There’s a pretty interesting description on pages 411-3 of a trip Roy Cohn took to Vienna to find out what works by American authors were approved by the Soviets:

“In Vienna Cohn and Schine paid a hasty visit to the Soviet Information Center, where they were observed going through the file cards to determine what works of American authors were deemed acceptable to the Soviet. Armed with this evidence, they then walked the three blocks to the U.S. Information Center--a unit of the much-attacked International Information Administration--and there they conducted some eager researches into our card files to see if we were distributing books that the Russians found acceptable. By this astute cross-checking, they made a momentous discovery. The works of Mark Twain were on display in both the American and Russian information centers.

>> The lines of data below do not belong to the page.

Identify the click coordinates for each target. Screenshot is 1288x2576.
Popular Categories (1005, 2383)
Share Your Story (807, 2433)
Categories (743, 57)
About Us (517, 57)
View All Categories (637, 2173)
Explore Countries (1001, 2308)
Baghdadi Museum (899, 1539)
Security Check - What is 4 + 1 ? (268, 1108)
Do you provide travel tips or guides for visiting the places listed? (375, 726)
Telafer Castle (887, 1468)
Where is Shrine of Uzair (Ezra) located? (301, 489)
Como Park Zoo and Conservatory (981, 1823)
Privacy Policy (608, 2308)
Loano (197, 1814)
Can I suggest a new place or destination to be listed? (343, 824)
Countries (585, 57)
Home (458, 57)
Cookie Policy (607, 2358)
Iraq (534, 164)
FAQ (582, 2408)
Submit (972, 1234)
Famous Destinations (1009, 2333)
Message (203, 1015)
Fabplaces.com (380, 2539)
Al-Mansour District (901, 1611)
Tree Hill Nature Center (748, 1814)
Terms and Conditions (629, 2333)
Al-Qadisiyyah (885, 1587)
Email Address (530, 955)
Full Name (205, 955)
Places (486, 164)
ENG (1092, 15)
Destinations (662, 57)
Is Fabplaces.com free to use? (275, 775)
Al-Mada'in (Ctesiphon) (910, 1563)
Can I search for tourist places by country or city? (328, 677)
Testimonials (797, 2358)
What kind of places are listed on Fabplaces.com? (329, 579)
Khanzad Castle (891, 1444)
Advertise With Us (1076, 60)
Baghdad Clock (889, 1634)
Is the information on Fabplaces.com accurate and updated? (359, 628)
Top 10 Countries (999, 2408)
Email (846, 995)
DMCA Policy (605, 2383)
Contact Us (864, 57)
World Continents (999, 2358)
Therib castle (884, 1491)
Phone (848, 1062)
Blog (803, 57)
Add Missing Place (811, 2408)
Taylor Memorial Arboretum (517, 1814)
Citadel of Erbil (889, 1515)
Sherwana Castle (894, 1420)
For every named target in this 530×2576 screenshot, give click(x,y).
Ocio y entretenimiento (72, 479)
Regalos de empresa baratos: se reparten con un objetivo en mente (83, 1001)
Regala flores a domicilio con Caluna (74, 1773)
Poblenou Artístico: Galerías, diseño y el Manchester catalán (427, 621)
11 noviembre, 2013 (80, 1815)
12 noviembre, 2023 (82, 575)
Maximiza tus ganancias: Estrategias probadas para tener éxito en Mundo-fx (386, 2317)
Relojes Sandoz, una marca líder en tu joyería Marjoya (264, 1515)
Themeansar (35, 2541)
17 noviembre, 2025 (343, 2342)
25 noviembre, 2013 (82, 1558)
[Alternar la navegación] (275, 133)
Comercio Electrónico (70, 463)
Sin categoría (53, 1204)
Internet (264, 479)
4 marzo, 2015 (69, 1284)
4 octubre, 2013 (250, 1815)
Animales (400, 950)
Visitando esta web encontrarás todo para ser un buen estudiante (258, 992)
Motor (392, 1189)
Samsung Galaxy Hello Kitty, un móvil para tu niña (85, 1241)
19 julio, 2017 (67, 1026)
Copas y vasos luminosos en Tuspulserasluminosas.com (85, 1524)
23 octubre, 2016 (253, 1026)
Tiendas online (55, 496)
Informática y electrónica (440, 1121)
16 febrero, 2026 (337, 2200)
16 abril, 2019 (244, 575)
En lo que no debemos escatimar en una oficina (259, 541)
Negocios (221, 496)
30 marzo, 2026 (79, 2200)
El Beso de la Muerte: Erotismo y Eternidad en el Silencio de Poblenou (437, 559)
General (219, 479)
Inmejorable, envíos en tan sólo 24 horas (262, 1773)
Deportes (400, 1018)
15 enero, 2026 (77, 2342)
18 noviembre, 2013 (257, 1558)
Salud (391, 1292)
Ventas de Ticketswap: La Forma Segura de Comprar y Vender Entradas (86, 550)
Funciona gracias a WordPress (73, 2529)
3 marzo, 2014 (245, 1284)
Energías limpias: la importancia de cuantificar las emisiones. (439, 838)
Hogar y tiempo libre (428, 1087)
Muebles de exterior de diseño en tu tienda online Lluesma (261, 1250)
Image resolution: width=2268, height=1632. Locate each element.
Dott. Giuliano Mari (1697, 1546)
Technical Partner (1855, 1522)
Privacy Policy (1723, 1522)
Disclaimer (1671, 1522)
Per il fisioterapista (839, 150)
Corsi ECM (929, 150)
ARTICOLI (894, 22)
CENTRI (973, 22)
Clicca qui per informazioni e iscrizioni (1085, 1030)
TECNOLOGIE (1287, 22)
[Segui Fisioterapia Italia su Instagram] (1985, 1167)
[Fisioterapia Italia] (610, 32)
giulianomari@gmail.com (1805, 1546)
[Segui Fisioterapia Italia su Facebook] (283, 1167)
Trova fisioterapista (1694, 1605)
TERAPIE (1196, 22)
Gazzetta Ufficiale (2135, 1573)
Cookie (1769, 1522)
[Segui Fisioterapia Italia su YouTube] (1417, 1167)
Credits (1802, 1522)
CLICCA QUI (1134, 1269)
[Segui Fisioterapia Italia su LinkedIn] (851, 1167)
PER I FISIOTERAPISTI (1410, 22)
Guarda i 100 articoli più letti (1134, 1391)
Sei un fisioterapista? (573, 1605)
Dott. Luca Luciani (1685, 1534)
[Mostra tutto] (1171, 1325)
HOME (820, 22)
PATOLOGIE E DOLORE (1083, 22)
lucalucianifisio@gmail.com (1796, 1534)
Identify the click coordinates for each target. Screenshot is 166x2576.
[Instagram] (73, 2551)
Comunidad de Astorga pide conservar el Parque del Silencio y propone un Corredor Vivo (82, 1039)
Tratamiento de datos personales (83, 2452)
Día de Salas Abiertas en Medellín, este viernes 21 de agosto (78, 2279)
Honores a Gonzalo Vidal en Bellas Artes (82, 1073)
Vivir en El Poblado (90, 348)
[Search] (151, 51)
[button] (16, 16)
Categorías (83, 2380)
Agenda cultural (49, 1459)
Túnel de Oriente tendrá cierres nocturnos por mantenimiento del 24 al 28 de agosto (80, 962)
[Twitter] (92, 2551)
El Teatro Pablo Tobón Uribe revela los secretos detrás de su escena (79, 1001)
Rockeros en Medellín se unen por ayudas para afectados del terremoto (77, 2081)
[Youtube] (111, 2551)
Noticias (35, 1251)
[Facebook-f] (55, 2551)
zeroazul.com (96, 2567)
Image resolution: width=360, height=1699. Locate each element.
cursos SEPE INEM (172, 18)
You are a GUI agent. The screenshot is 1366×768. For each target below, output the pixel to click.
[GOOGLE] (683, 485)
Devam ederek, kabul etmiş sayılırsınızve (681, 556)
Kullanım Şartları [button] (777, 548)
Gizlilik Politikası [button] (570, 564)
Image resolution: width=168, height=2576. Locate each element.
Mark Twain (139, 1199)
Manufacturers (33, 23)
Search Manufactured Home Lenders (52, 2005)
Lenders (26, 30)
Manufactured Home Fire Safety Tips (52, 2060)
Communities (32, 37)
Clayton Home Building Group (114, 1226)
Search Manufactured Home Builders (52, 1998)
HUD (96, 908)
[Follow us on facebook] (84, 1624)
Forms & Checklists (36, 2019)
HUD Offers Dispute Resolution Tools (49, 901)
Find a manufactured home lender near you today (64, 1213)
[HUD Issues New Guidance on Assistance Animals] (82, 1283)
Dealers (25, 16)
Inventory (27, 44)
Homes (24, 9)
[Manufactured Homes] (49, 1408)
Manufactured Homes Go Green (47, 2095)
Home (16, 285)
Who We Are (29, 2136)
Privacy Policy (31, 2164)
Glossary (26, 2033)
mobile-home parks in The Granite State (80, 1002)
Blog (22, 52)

This was shocking, indeed, and the two young researchers were encouraged to examine the periodicals our information center was displaying. To their horror, they noted that the center did not have copies of those two distinguished American periodicals, The Freeman and the American Legion Magazine. The functionary in charge of the periodical room confessed regretfully that he had never heard of The Freeman, an obscure rightwing propaganda sheet, and he hadn't thought there were enough American legionnaires in Vienna to make it worthwhile stocking the American Legion's contribution to modern literature. Cohn and Schine cluck-clucked at this exhibition of incompetence, left Vienna, and eventually headed home. If they had done nothing else, they had revived an old-time vaudeville line so that correspondents (and many others) took to chanting in derision: "Positively, Mr. Cohn! Absolutely, Mr. Schine!"

Even the humor, however, had a sickness about it as a response to a performance so humiliating for the entire nation. Emmet Hughes perhaps capsuled the effect best in this anecdote:

"One small personal incident, expressive of the shame of it all, still stings in my memory. It came with a visit to my White House office, one spring afternoon, by a crippled German friend whom I had known years earlier in Berlin. The young man had almost blown himself to pieces with a grenade during World War II--in the course of making one of the anti-Nazi underground's several vain attempts upon Hitler's life. And both anger and anguish trembled in this man's voice, as he spoke of the only matter he could discuss. 'You have just sent us, you Americans, two visitors--two new-style American ambassadors, I suppose you call them,' he said. 'Whatever fantastic harm they have done elsewhere, can you imagine their impact in Germany-and on Germans still looking a little skeptically at free government? You are supposed to be the models for all us authoritarian minded Germans. Tell me, my friend--what do I say to my German friends, when they gape at Messrs. Cohn and Schine, and then ask me: 'Is this what you call democracy?'"

There’s some discussion of what happened in the overseas libraries on pages 417-423, including Eisenhower‘s brief opposition to the quite literal, in some cases, book burnings, and lists both some specific authors and titles.

Also, you might find something relevant in the Major Speeches and Debates of Senator Joe McCarthy Delivered in the United States Senate, 1950-1951; U. S. Government Printing Office, 1953.

8Jesse_wiedinmyer
Out 5, 2007, 3:01 pm

Ooh, thank you.

9nickhoonaloon
Out 5, 2007, 4:34 pm

#7

There was a similar-but-different insiance of bizarre McCarthyite logic during the trial of W E B Du Bois and others for allegedly being unregistered foreign agents. in that instance, one of the prosecuting attorneys attempted to persuade the judge that a person (in this instance, du Bois) could legally be held to be acting as the agent of a third party even if each was unaware of the other`s existence, provided that both were expressing the same views !

David Levering Lewis in his book implies that maybe the prosecution deliberately botched the case as the following day Albert Einstein
was scheduled to appear as Du Bois` character witness and the defendants were due to give evidence on their own behalf, giving them an opportunity to make memorable statements in rebuttal.